20. But the infirmity in this argument is that Ex. 12 does not state that any of those three employees to whom it refers worked continuously for a period of a year before Para. 26 came into force. Explanation 1 to Para. 26 explains what continuous service means and states that it means uninterrupted service although it includes service which is interrupted by sickness, accident, authorized leave and the like. So what was necessary for the prosecution to prove in these cases was that there was such uninterrupted service in the case of those three employees to which Ex. 12 refers. But Ex. 12 stated nothing about it. What it stated was that they were in service from 1957 without mentioning whether they were during the period subsequent to that year in uninterrupted service or whether they were not. We are disposed to accede to the argument maintained by Sri Shetti that the meaning of Ex. 12 states and those three employees were in continuous service. That is not what Ex. 12 states and we should not be justified in importing into Ex. 12 what is not contained therein or to overlook that the emphasis of Para. 26 is on continuous service.
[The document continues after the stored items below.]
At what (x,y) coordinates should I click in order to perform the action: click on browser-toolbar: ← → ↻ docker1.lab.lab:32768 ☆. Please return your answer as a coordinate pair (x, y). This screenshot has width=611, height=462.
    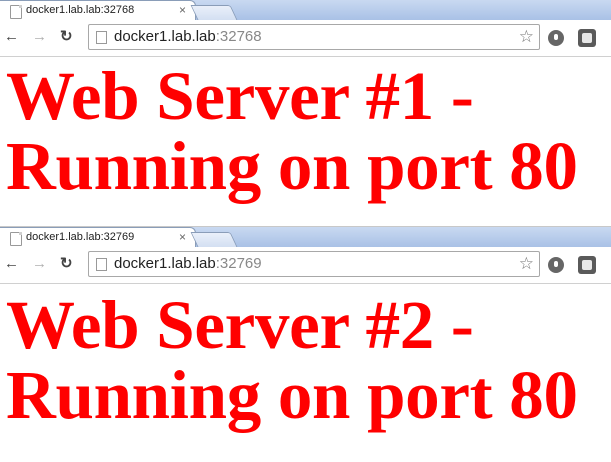
    Looking at the image, I should click on (306, 38).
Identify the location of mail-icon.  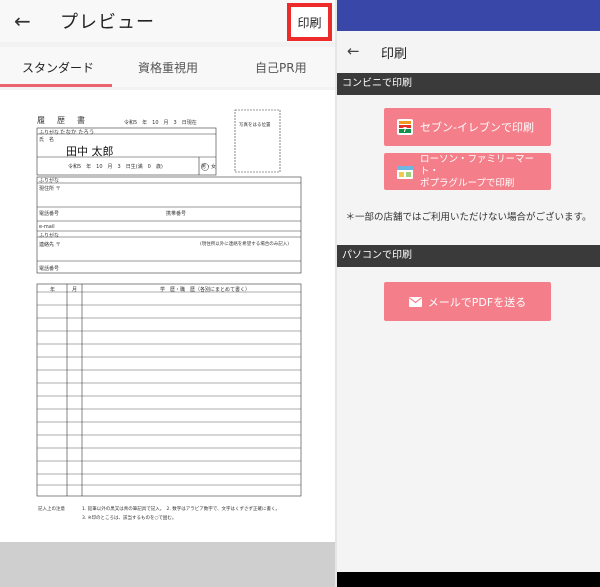
(415, 302).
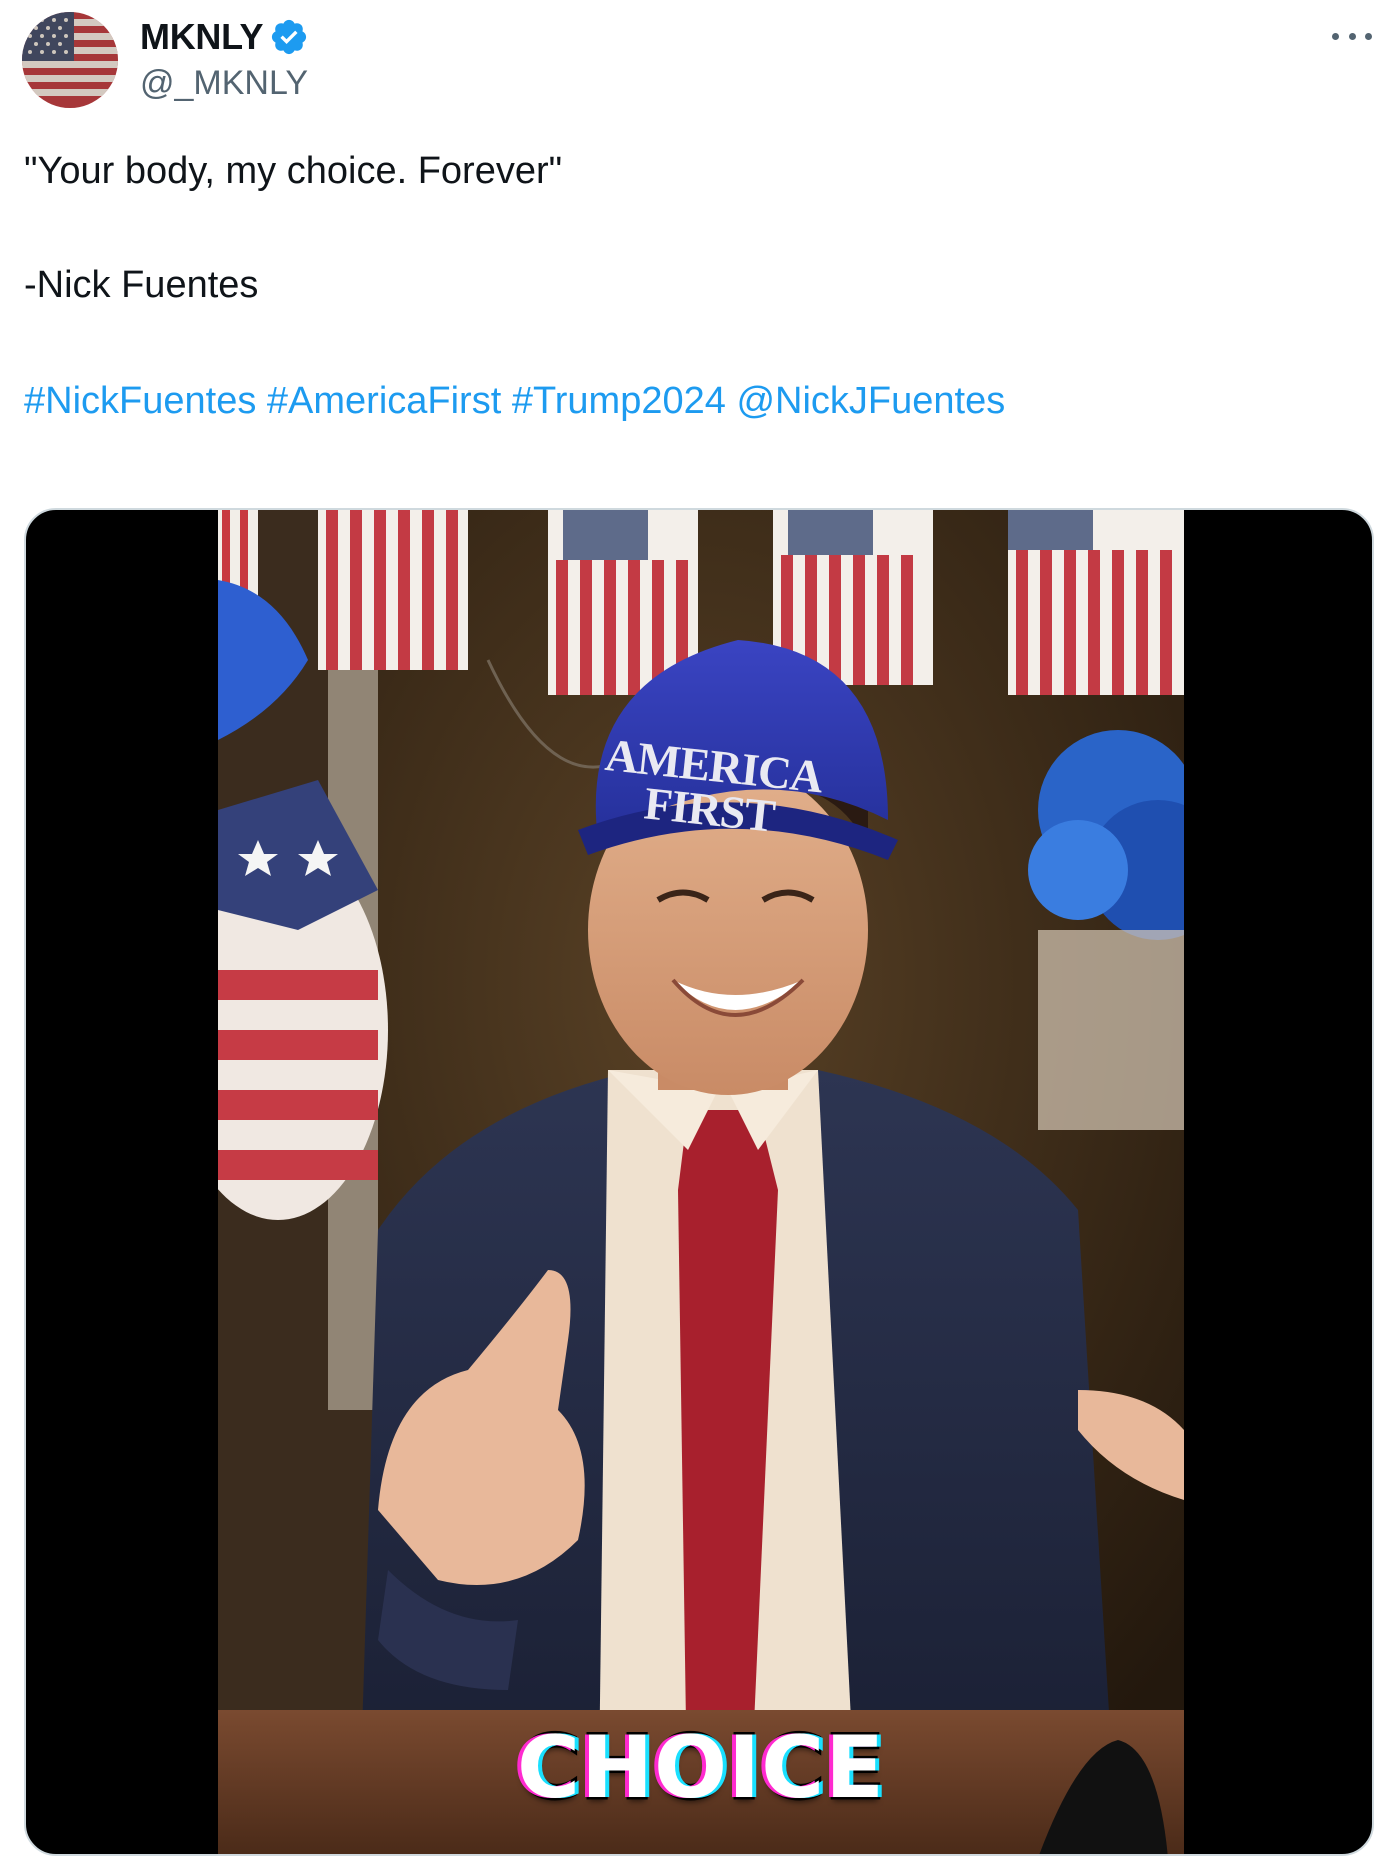 The height and width of the screenshot is (1874, 1400). Describe the element at coordinates (142, 285) in the screenshot. I see `tweet-text-attribution: -Nick Fuentes` at that location.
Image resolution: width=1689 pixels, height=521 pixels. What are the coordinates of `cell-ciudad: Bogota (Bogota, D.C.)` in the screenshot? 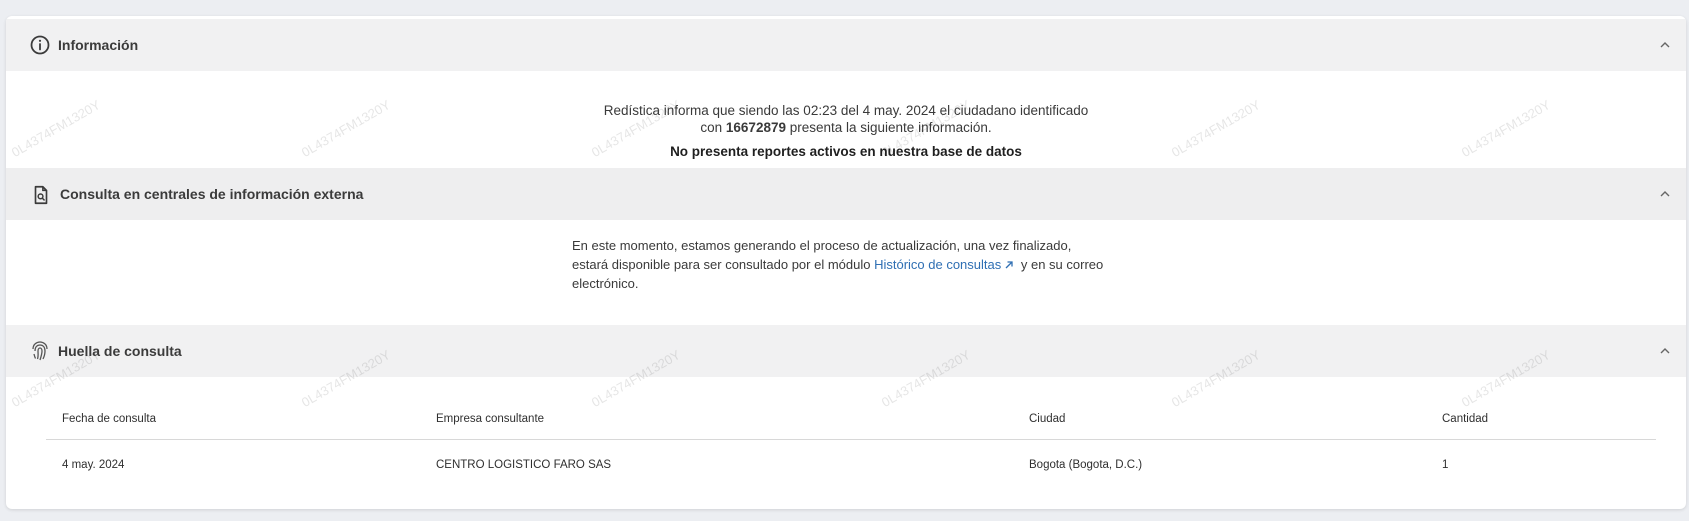 It's located at (1086, 465).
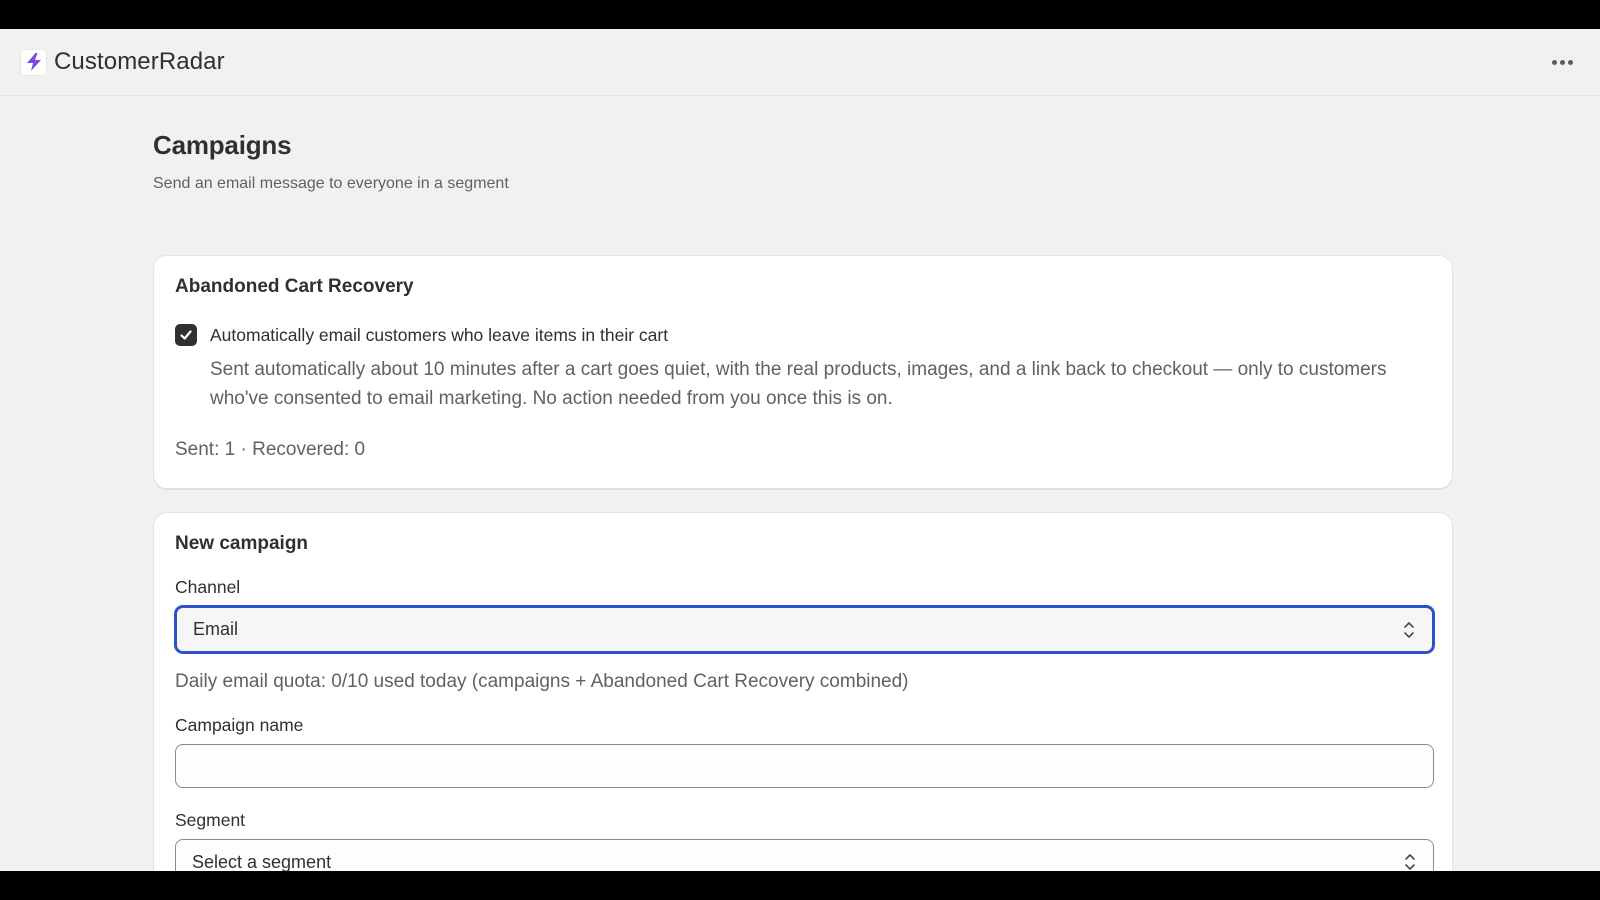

21. We should therefore say that it is not proved that there was anyone in the employment of the establishment of accused 1 who was entitled or could be required to become a member of the provident fund at any point of time during the months of January, February and March 1960.
22. We take the view that by reason of there being no such employee, there was no duty on the part of accused 1 to furnish the return to which Para. 36 refers. The clear meaning of that paragraph is that the employer is under a duty to furnish the return to which it refers only if there be an employee who is entitled to or who could be required to become a member of the provident fund. If there be none, that paragraph creates no duty to furnish a return.
23. It is for these reasons that we should refuse to disturb the order of acquittal made by the Sessions Judge and not for those for which he made them.
24. We, therefore, dismiss these appeals.